帯津良一│「基礎知識」①

①なぜ、ツボを押すと健康になるのか?
東洋医学では、「気の流れ」が病み(滞る)と、「病気」になると考えます。そして「気」が欠乏すると体や内臓などの活力が低下し、心に不調があらわれる場合もあります。
私たちの体には、「気・血・水」という、元気に生きるための三大要素が、ぐるぐると流れています。
この3つの流れがきちんと整っていると、栄養や酸素、エネルギーがしっかり運ばれるので、気力が充実して元気になり、命の火が勢いよく燃え続けるのです。
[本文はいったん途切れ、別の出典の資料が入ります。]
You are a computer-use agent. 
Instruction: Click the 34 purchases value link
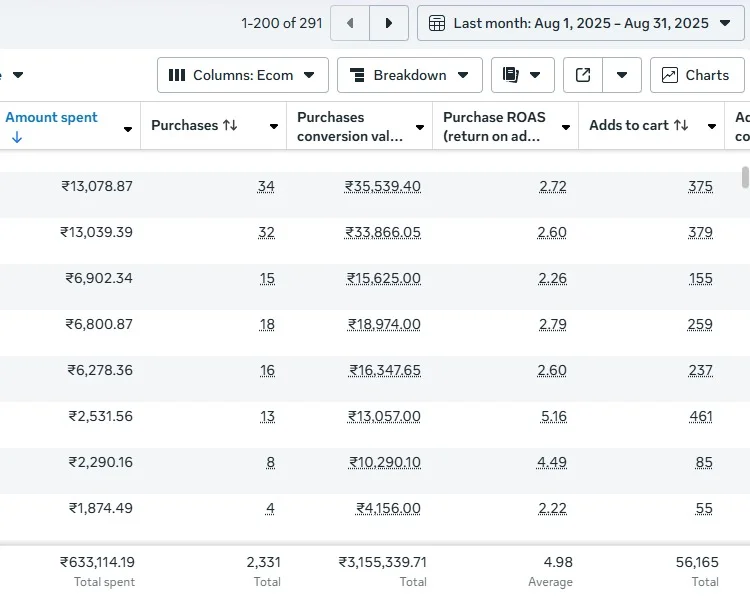click(x=265, y=186)
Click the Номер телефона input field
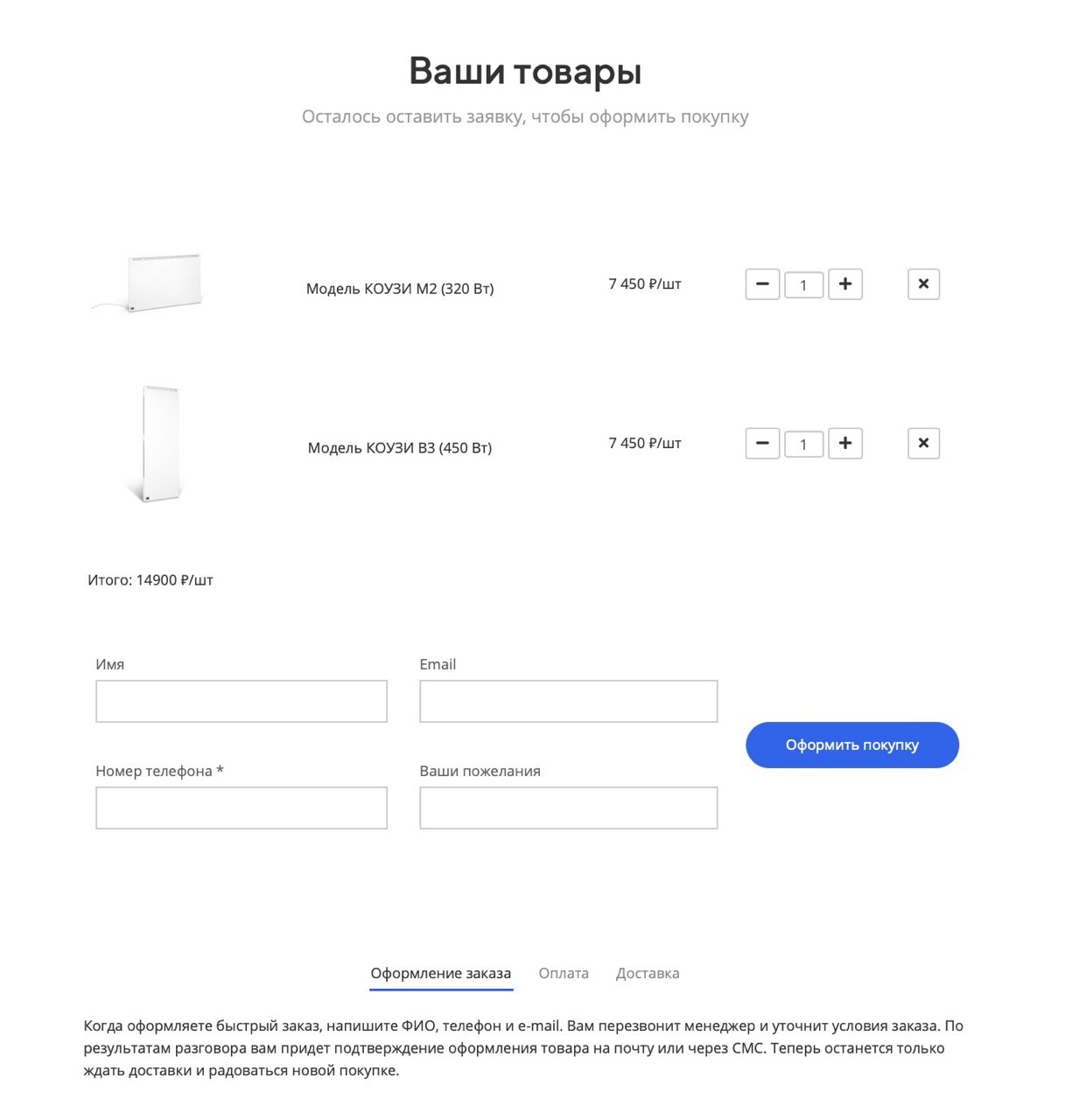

ツボは、気の流れる道「経絡」の上にある「気の出入り口」のことであり、「気・血・水」の滞りやすい場所でもあります。
ツボを温めたり押したりすることで「気・血・水」の流れを調え、体調を正しく整えるというのが、ツボ治療の根幹となる考え方です。

②「温めるほど、体にいい」は本当か?
体が冷えている場合は、ツボを「温める」と、より高い効果が得られます。たとえば、ある四十肩の患者さんは、炎症が鎮まっているのに、夜も眠れないほど痛いと訴えるので、寝ているときに、2つのミニ湯たんぽを肩にはさむようにあてがうようにしてもらったのです。
すると、ほんの数日で劇的に痛みが消えたというのです。
現代人は、体を動かすチャンスが減り、筋肉が不足しています。筋肉が少ないと熱が発生しないので体が冷え、気や血が滞り、病気になりやすいのです。
ただし、何もかんでも温めればいいというわけではありません。
炎症、発熱、高血圧、暑がり、ほてり症、糖尿病、アトピーなど、熱を下げることが必要な場合もあります。本書では、温めたほうが高い効果が得られるケースを、紹介していきます。